US Prosecutors Charge Two Europeans in Connection With North Korea Crypto Conference

US Prosecutors Charge Two Europeans in Connection With North Korea Crypto Conference


United States prosecutors have slammed charges against two Europeans for allegedly conspiring with recently sentenced Ethereum developer Virgil Griffith to help North Korea evade US sanctions with cryptocurrency and blockchain technology.

Two Suspects Tied to 2019 Pyongyang Crypto Conference

According to a Department of Justice (DoJ) press release on Monday (April 25, 2022), 47-year-old Spanish citizen Alejandro Cao de Benos and a 30-year-old British citizen, Christopher Emms, founded the Korean Friendship Association back in 2018. Later, they organized a Pyongyang Blockchain and Cryptocurrency Conference in the Democratic People’s Republic of Korea (DPRK), also known as North Korea.

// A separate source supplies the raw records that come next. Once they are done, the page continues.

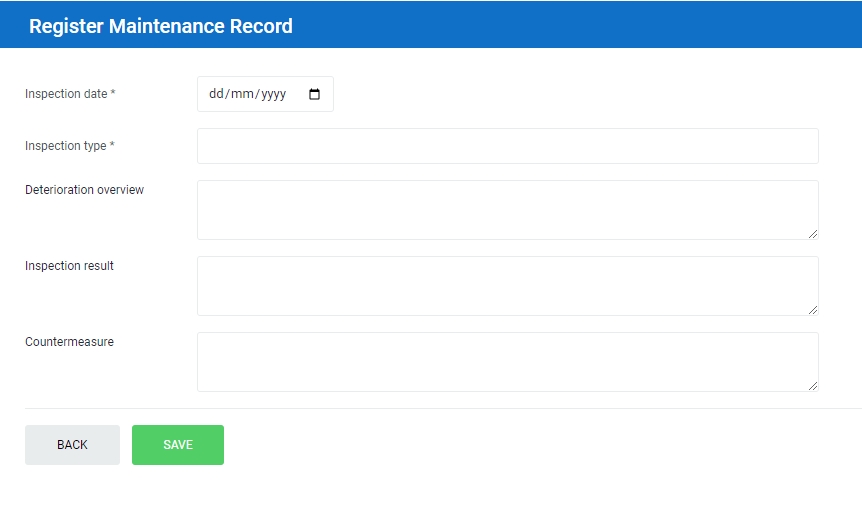Screen dimensions: 862x523
Task: Click the Inspection date label
Action: [x=66, y=94]
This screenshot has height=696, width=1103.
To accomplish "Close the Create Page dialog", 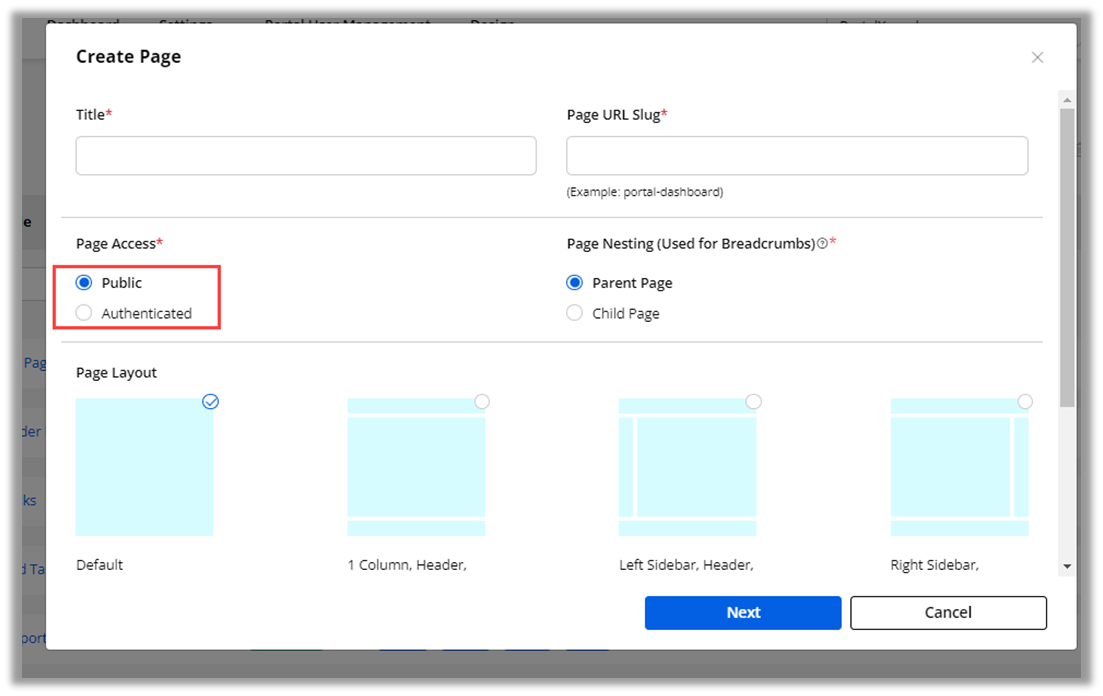I will coord(1037,57).
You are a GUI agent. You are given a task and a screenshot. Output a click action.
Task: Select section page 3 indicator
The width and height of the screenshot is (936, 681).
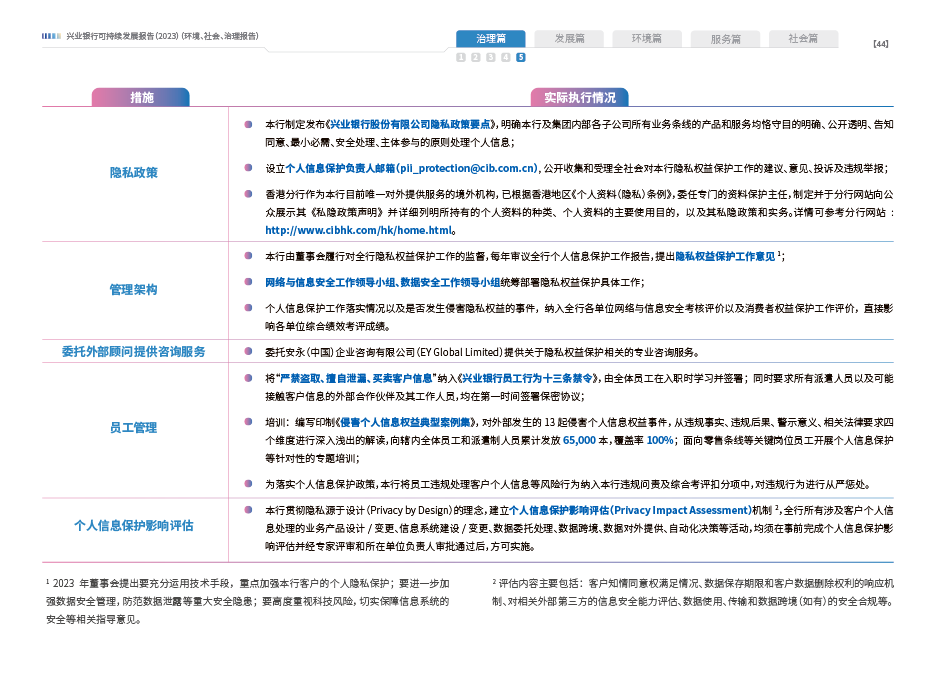[x=491, y=57]
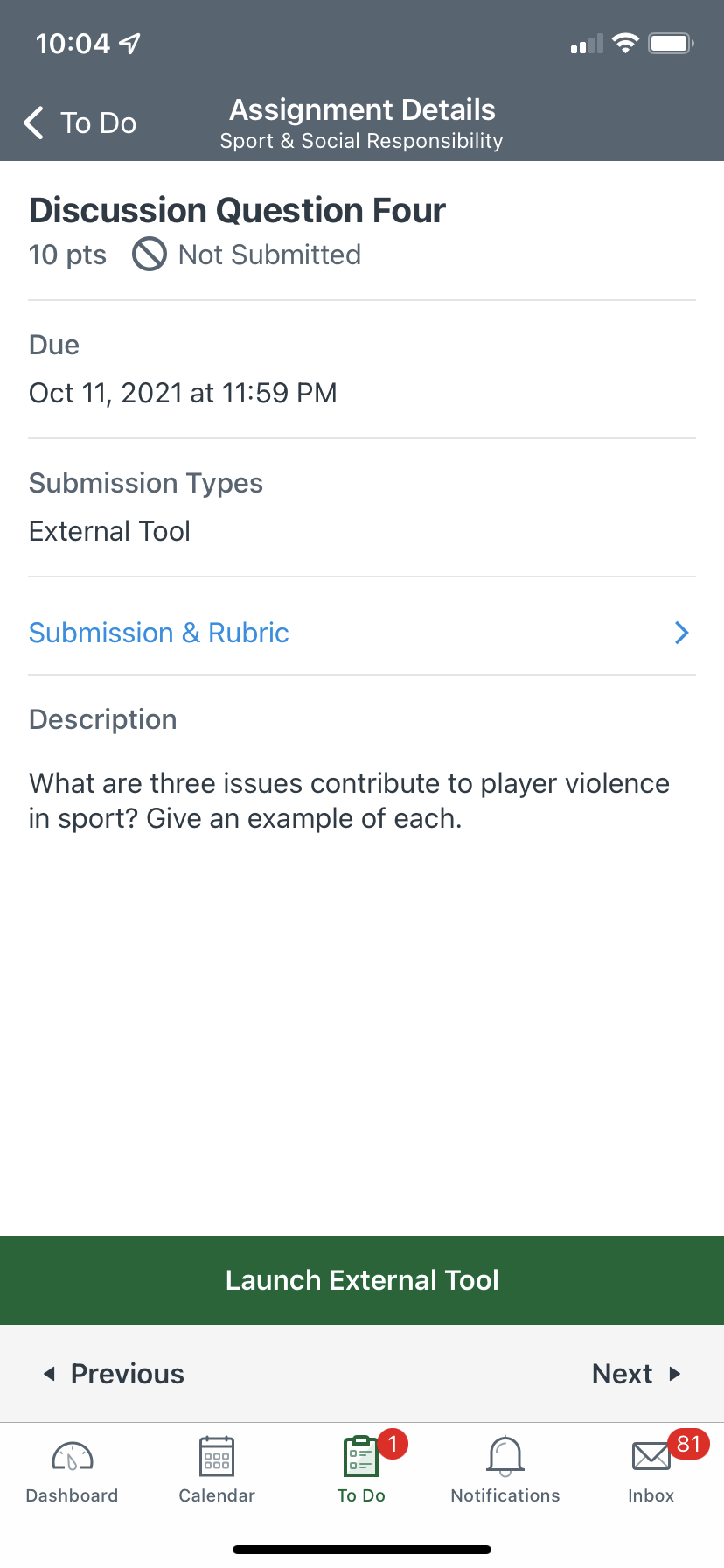Tap the Not Submitted status icon

point(150,255)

Both Cao de Benos and Emms recruited Griffith, a US citizen, to speak at the cryptocurrency conference in April 2019. The prosecutors also said Emms assured Griffith that his passport will not be stamped to avoid alerting US authorities about his travel to the DPRK.

Furthermore, the British suspect “obtained a rare full permission” from North Korea to enable the Ethereum developer to enter the country for the conference. The indictment also alleged that Emms and Griffith taught their North Korean audience ways how to use crypto to circumvent sanctions imposed by the United States.

The two European suspects face a single count charge for “conspiring to violate and evade US sanctions” in contravention of the International Emergency Economic Powers Act (IEEPA). Such a charge comes with a maximum prison sentence of 20 years.

Griffith’s Guilty Plea Slashes Prison Sentence

While Cao de Benos and Emms remain at large, Griffith, who was initially arrested by US authorities in 2019 after returning from North Korea, was recently sentenced to 63 months (5 years and three months) in prison along with a fine of $100,000.

Meanwhile, Griffith’s guilty plea caused a reduction in his prison sentence from the maximum of 20 years.

According to a statement by Matthew Olson, Assistant Attorney General said in the DoJ press release:

“The United States will not allow the North Korean regime to use cryptocurrency to evade global sanctions designed to thwart its goals of nuclear proliferation and regional destabilization. This indictment, along with the successful prosecution of co-conspirator Virgil Griffith, makes clear that the Department will hold anyone, wherever located, accountable for conspiring with North Korea to violate US sanctions.”